Иногда плотную среду из пробирки извлекают иначе. Пробирку слегка нагревают, всё время быстро вращая ее над пламенем горелки. При этом агар, непосредственно прилегающий к стенке, плавится и со­держимое пробирки в виде агарового столбика легко выскальзывает в стерильную чашку Петри. Столбик агара разрезают стерильным лан­цетом и извлекают колонии, захватывая их стерильными капиллярными трубками или петлей. Можно также вырезать их стерильным ланце­том. Извлеченные колонии переносят в жидкую среду, благоприятную для развития выделяемых микроорганизмов. Если изолированные коло­нии получены в капилляре, то после тщательной дезинфекции поверхно­сти его разламывают стерильным пинцетом и участки капилляра, со­держащие изолированные колонии, переносят в стерильную среду.

Для получения изолированных колоний методом глубинного посева и методом разведений рекомендуется использовать осветленные питательные среды.

Когда хотят получить изолированные колонии облигатных анаэробных бактерий, характеризующихся особенно высокой чувствительностью

к кислороду (экстремальные анаэробы), используют метод вращающихся пробирок Хангейта. Сущность этого метода заключается в следующем. Расплавленную агаризованную среду заражают при постоянном токе через пробирку инертного газа, освобожденного отпримеси кислорода. Затем про­бирку закрывают резиновой пробкой и помещают гори­зонтально в зажим, вращающий пробирку. Агаризованная среда при этом равномерно распределяется по стенкам пробирки и застывает тонким слоем. Приме­нение тонкого слоя агаризованной среды в пробирке, заполненной газовой смесью, позволяет получить изо­лированные колонии, хорошо видимые невооруженным глазом (рис. 53).

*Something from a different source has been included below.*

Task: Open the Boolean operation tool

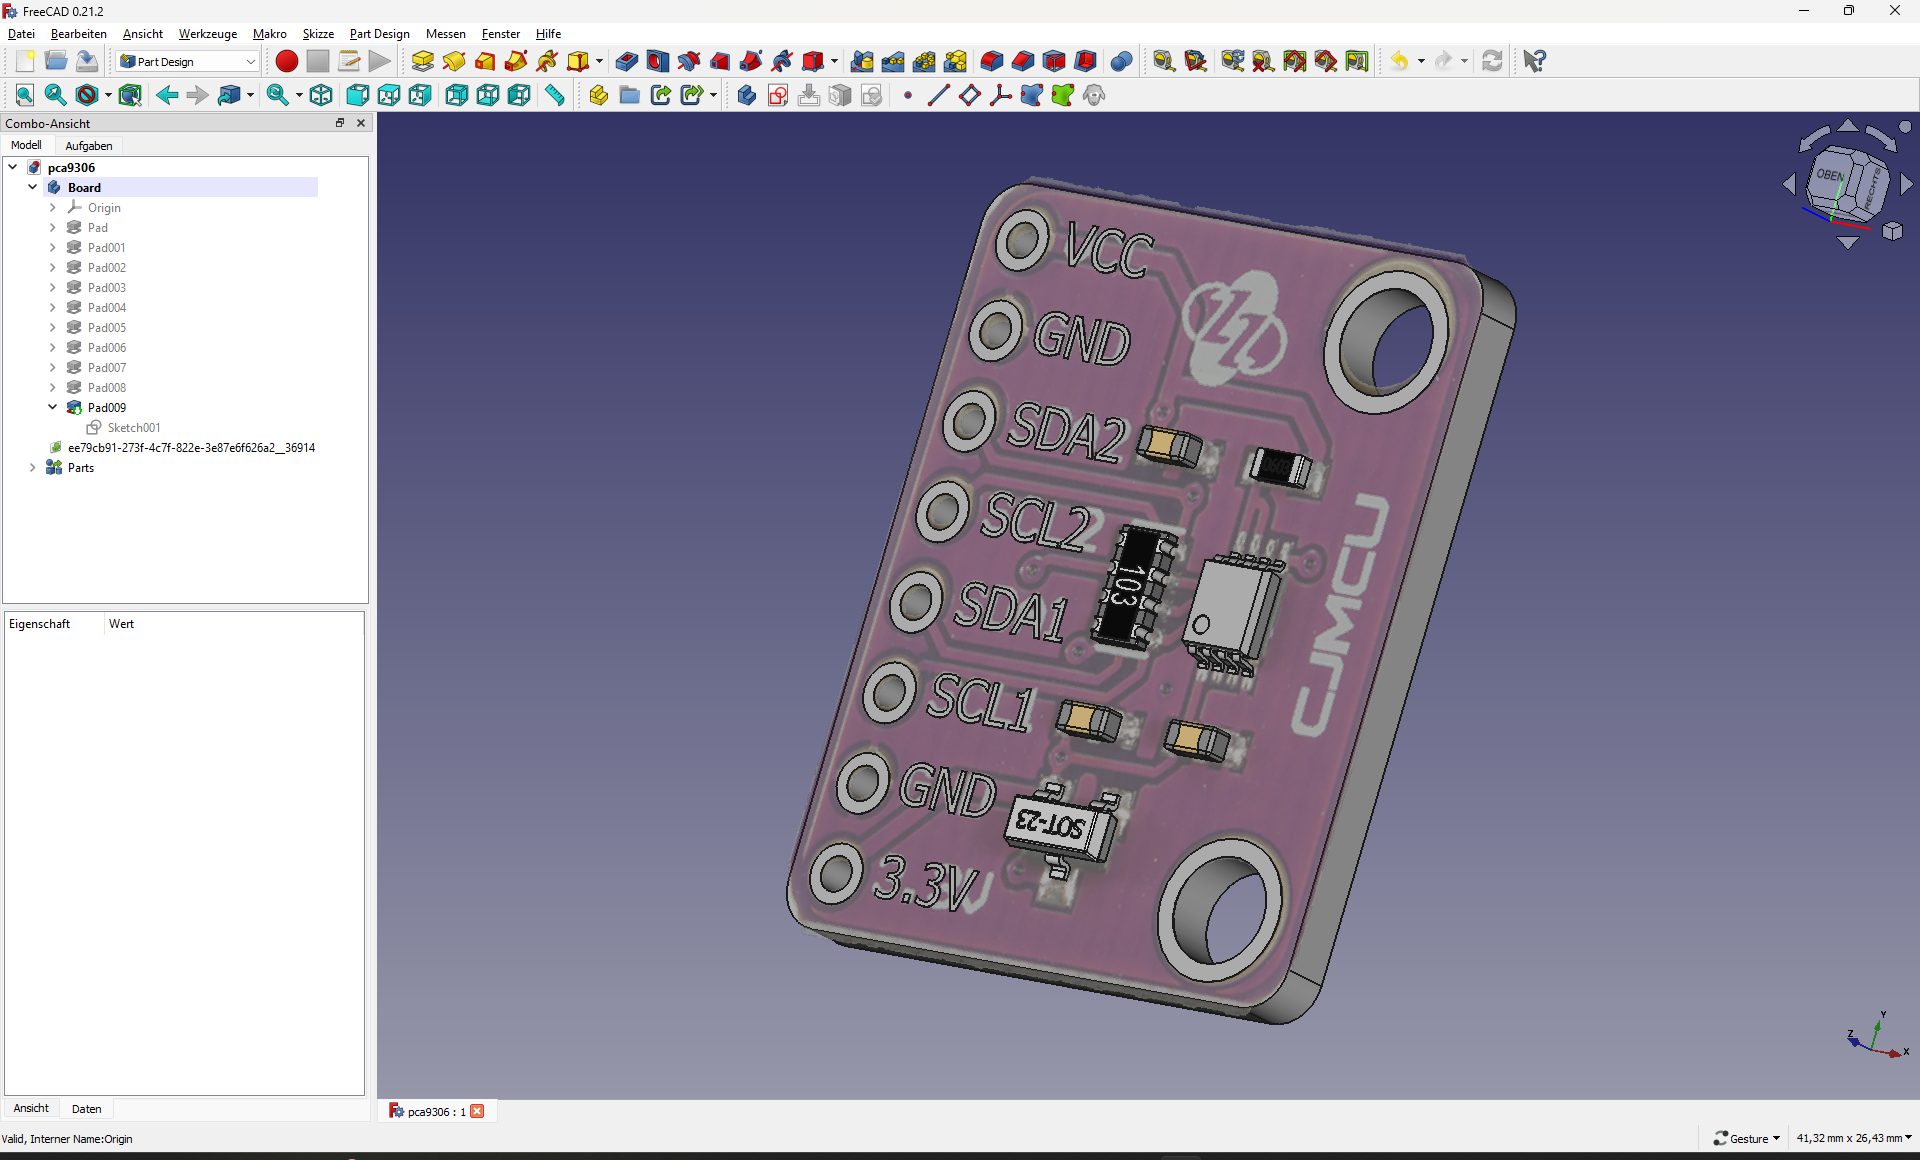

Рисунок 53. Изолированные колонии облигатных анаэробов в пробирках, заполненных газом (по Хангейту): 1 – агаризованная питательная среда; 2 – конденсационная вода; 3 – смесь газов Н и СО ; 4 – колонии бактерий

В некоторых случаях бывает достаточно одного по­сева в плотную среду, чтобы получить чистую культуру. Однако чаще посев в плотную питательную среду повторяют два-три раза. В качестве посевного материа­ла при этом используют культуру, полученную из от­дельной колонии.